Dagen H (H day) was Sunday, September 3, 1967, at 5:00 a.m., in Sweden. It was the time traffic switched from the left-hand side of the road to the right. The H stands for Högertrafik, the Swedish word for "right-hand traffic".

The arguments for the change were clear.

  • All Sweden's immediate neighbours drove on the right (including Norway, with which Sweden has a long land border).
  • Most Swedes drove left-hand drive (LHD) vehicles. This led to many head-on collisions when passing on two-lane highways, which are common in Sweden because of its low population density and traffic levels.

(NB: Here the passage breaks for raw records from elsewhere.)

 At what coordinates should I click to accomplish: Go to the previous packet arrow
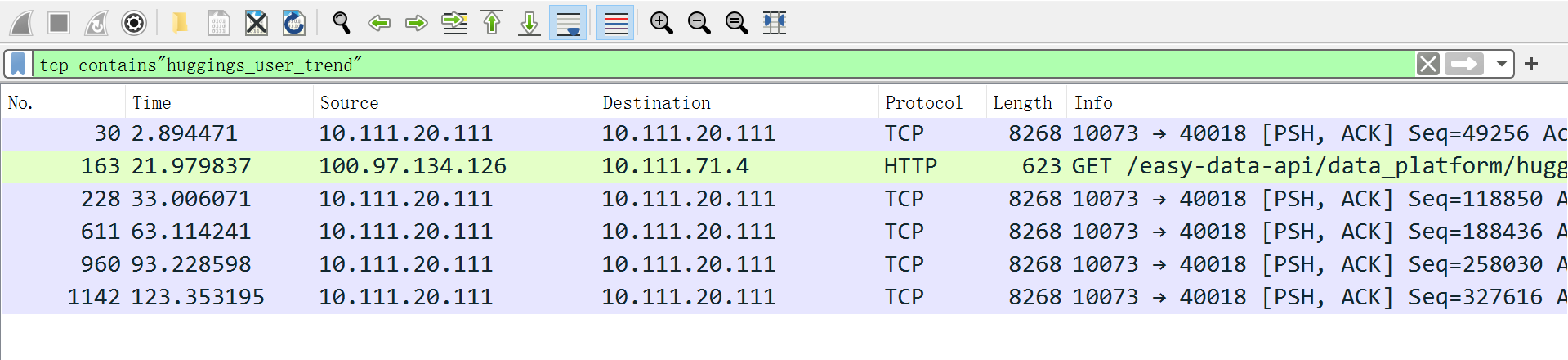pyautogui.click(x=379, y=23)
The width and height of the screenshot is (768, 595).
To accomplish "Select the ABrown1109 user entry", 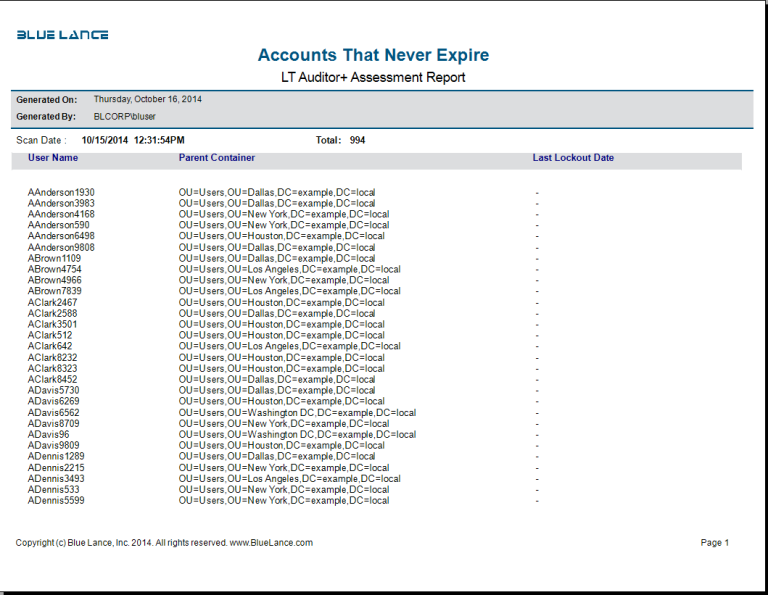I will (54, 258).
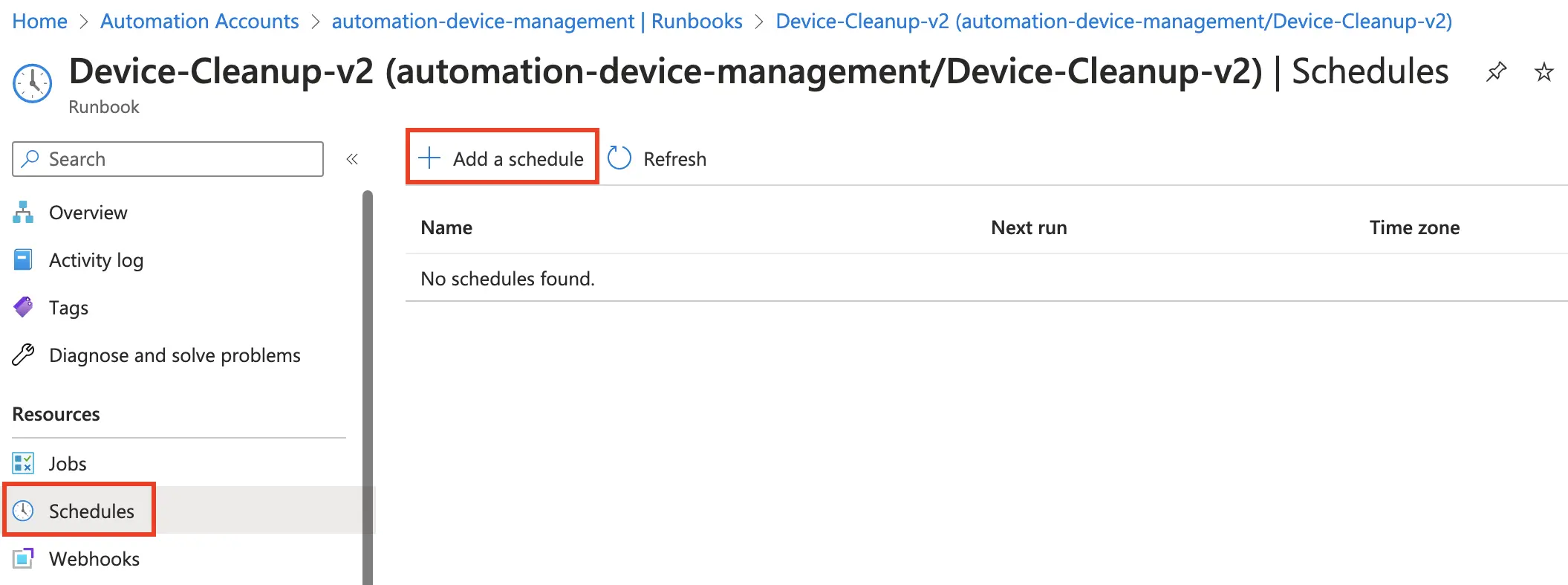1568x585 pixels.
Task: Collapse the sidebar with double chevron
Action: 352,159
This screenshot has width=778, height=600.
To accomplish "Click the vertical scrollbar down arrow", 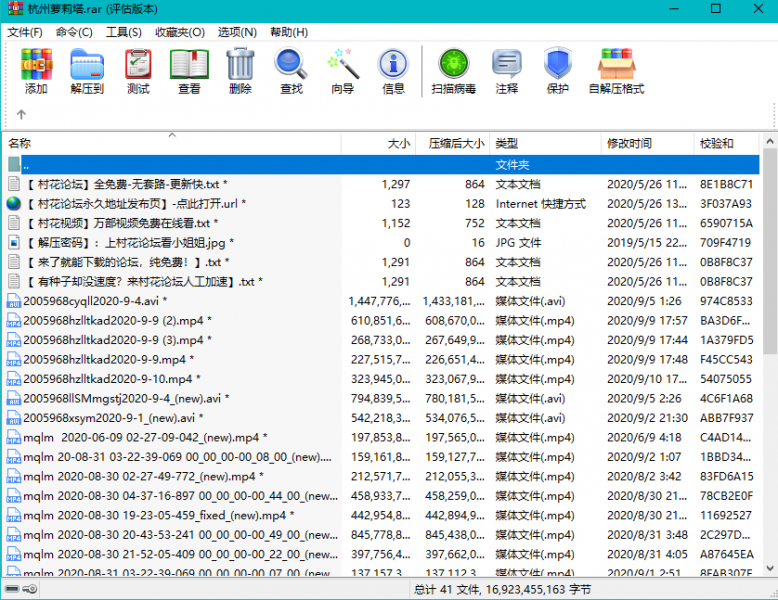I will [768, 569].
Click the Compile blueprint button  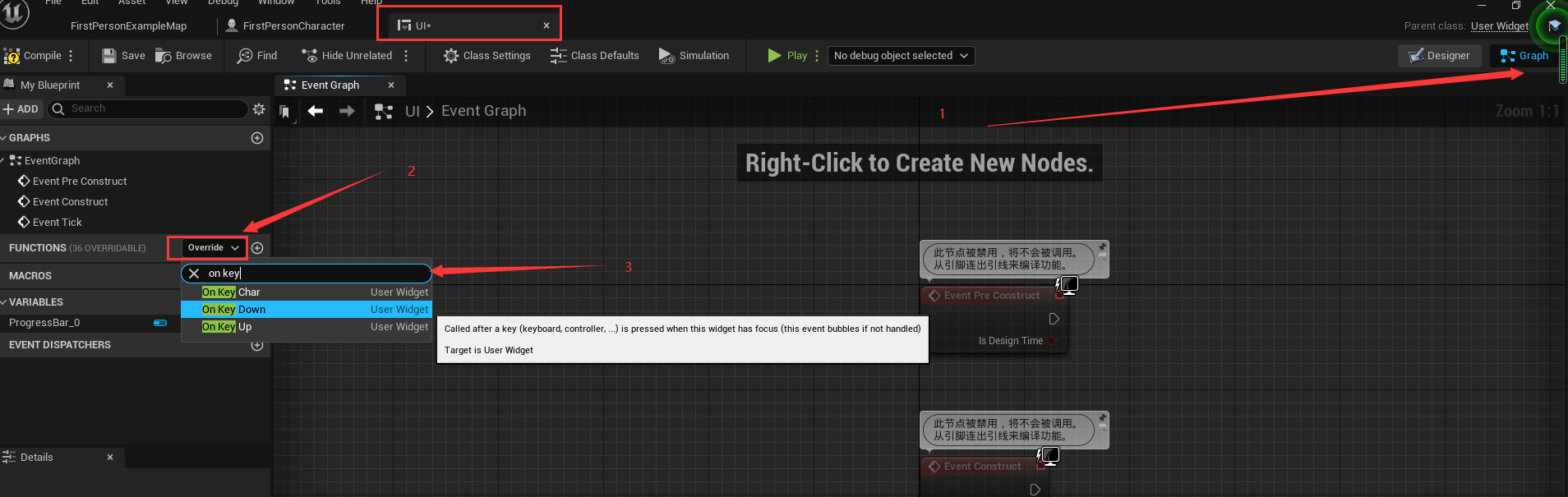(x=33, y=56)
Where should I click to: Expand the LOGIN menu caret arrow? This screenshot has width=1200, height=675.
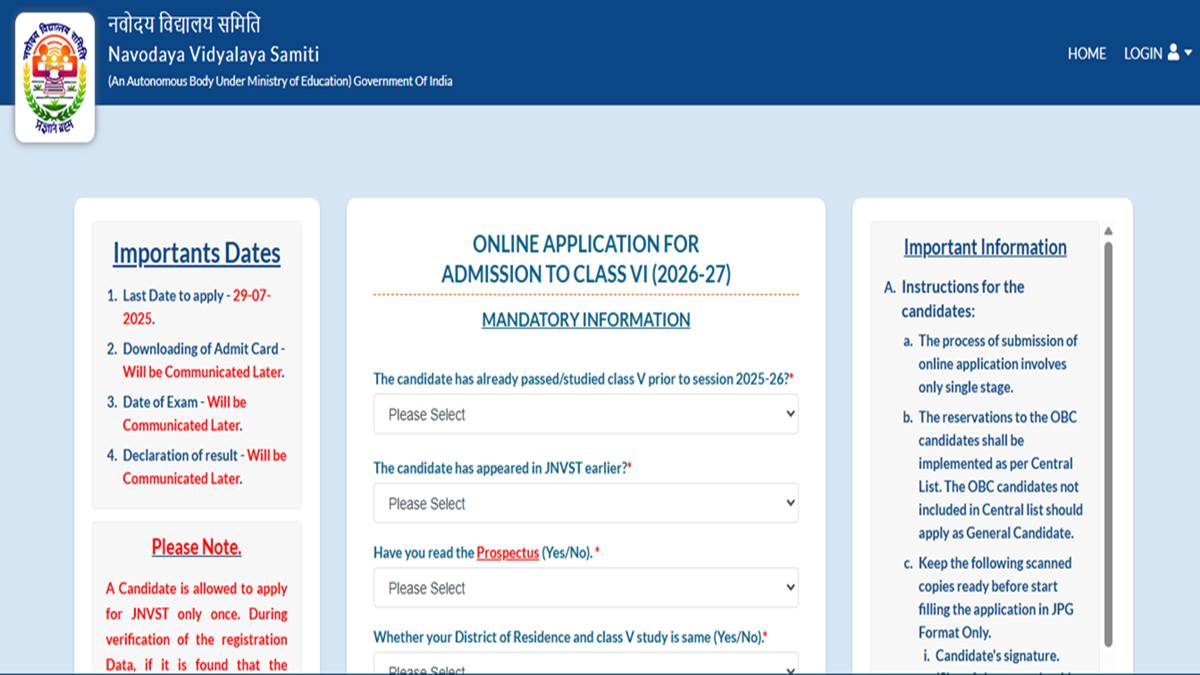(x=1187, y=54)
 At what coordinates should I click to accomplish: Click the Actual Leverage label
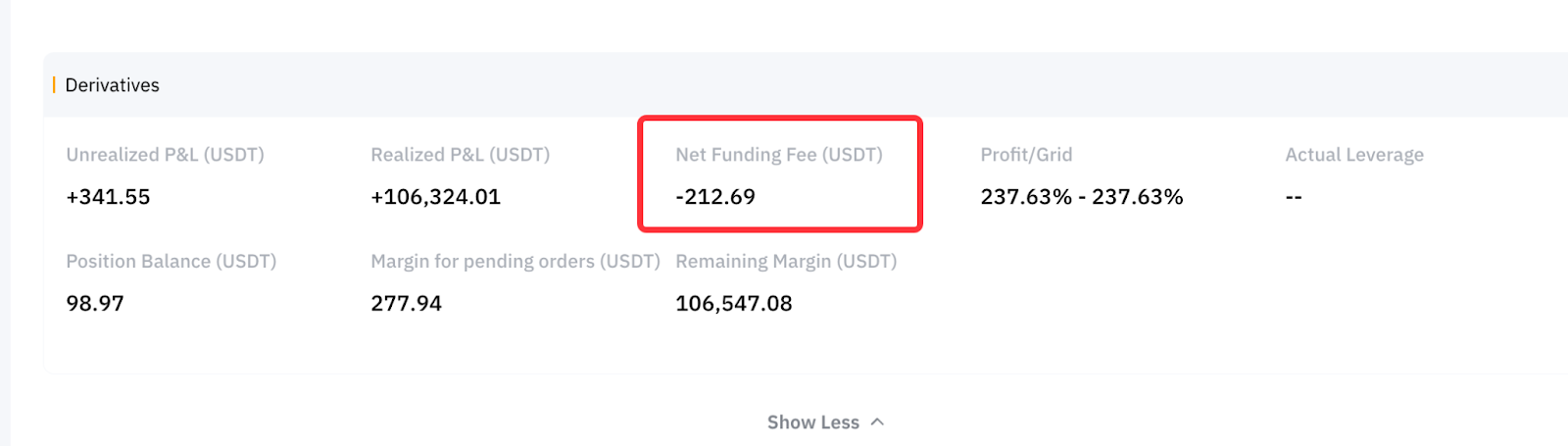(1354, 155)

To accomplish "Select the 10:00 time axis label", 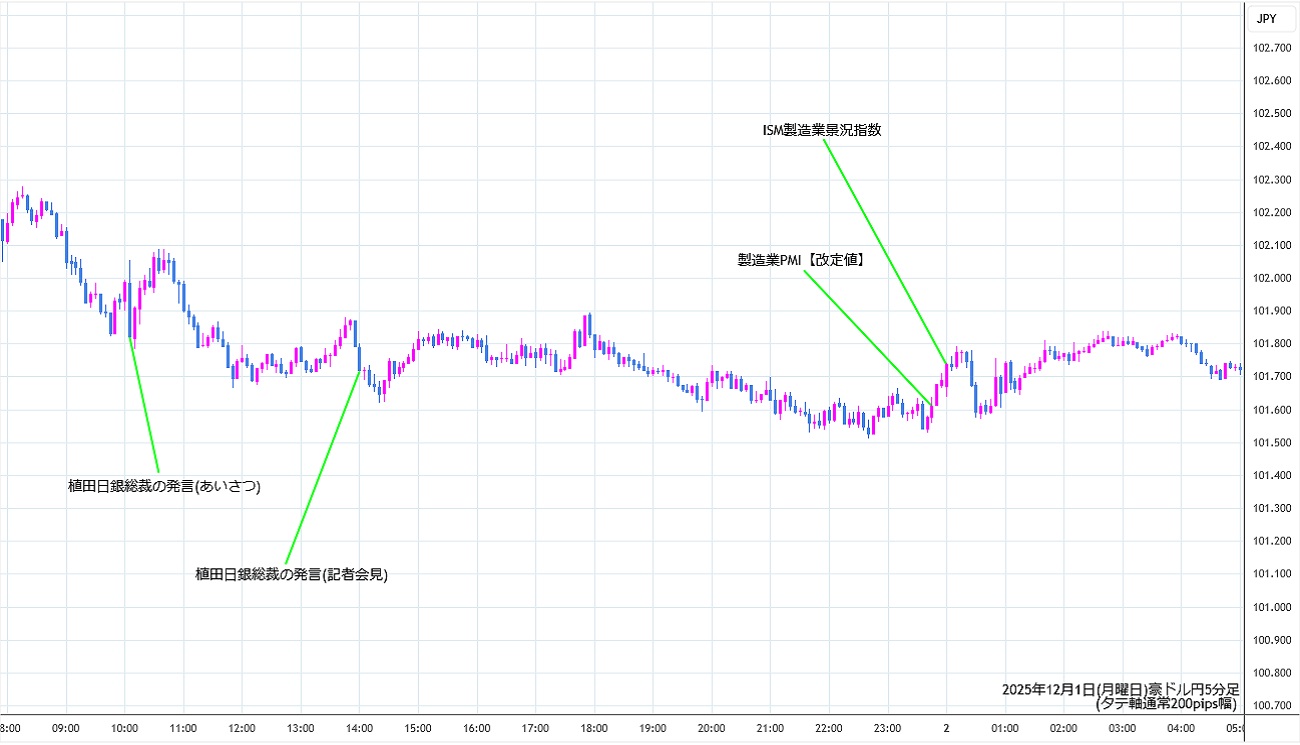I will coord(124,728).
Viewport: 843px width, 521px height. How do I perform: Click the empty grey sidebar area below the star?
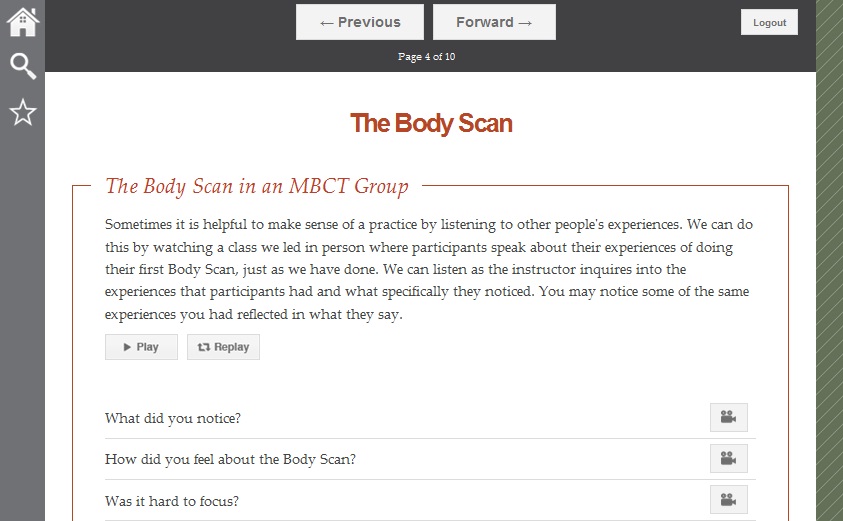22,320
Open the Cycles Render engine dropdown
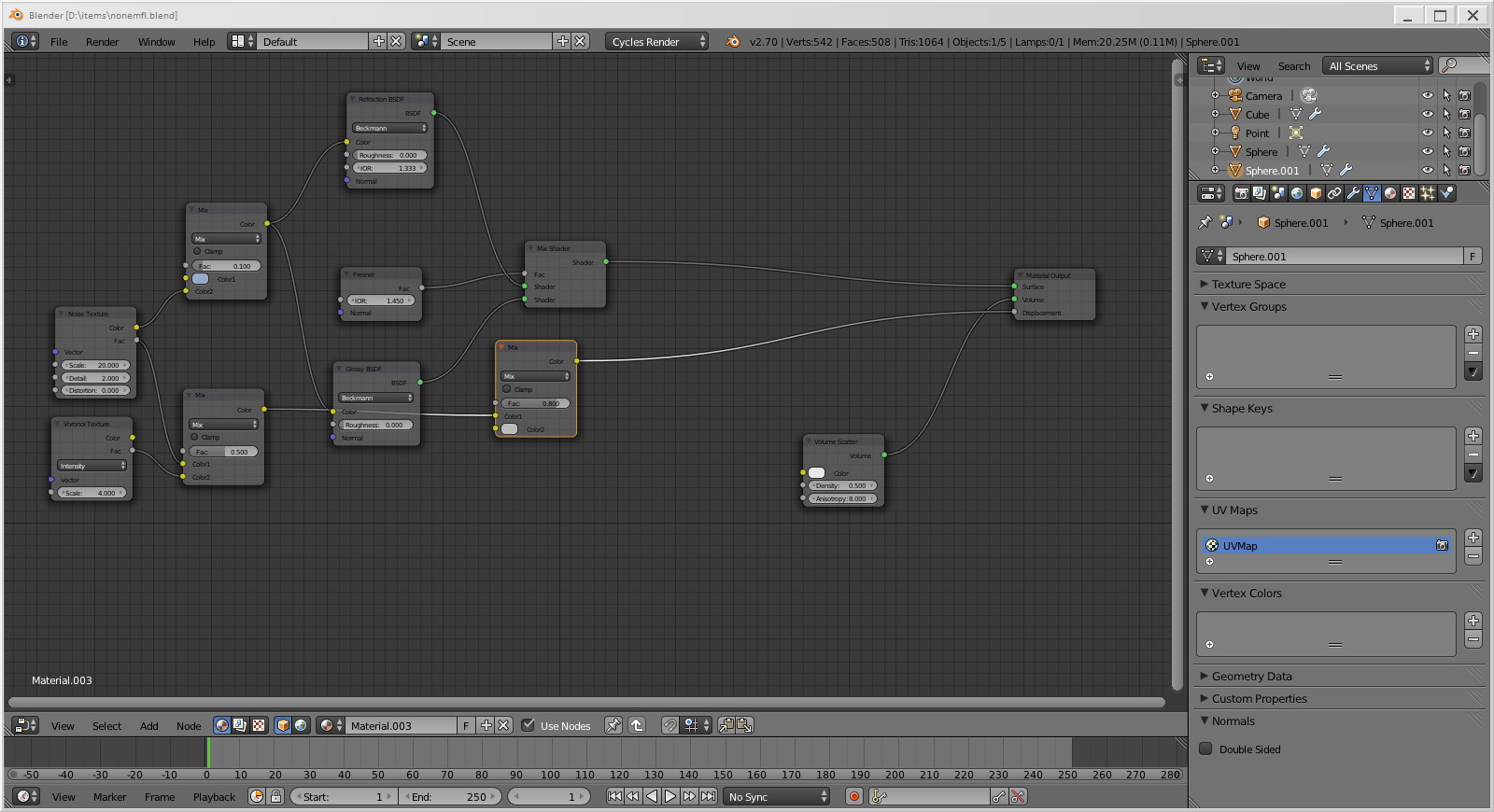Image resolution: width=1494 pixels, height=812 pixels. point(657,42)
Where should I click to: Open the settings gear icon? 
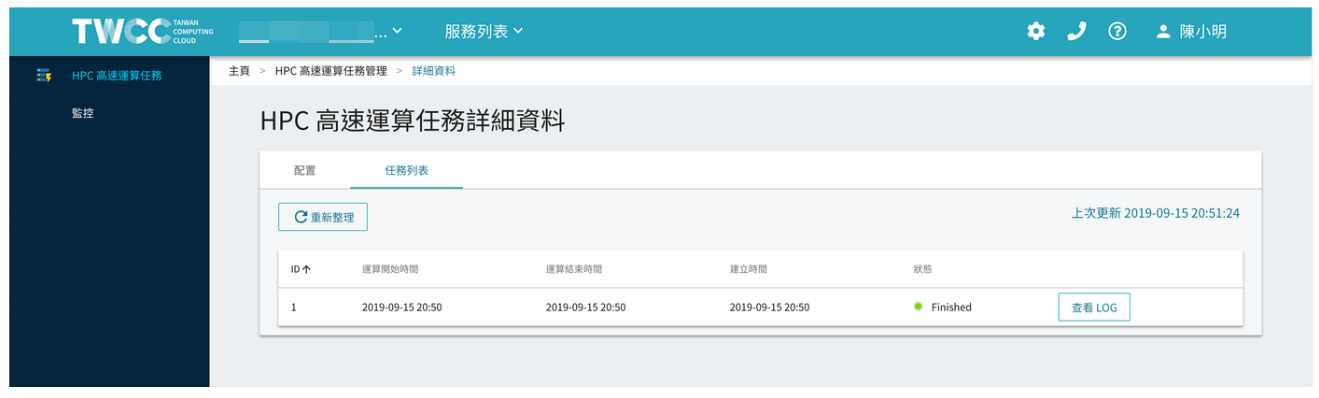(1036, 31)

Nonetheless, the change was unpopular with the people. It had repeatedly been voted down over the previous 40 years. In a 1955 referendum, 85 per cent voted to keep driving on the left. In 1963, the Riksdag (the swedish parliament) approved the changeover and established the Statens Högertrafikkomission (HTK), or 'state right-hand traffic commission' to oversee it. It also began implementing a four year education programme, with the advice of psychologists.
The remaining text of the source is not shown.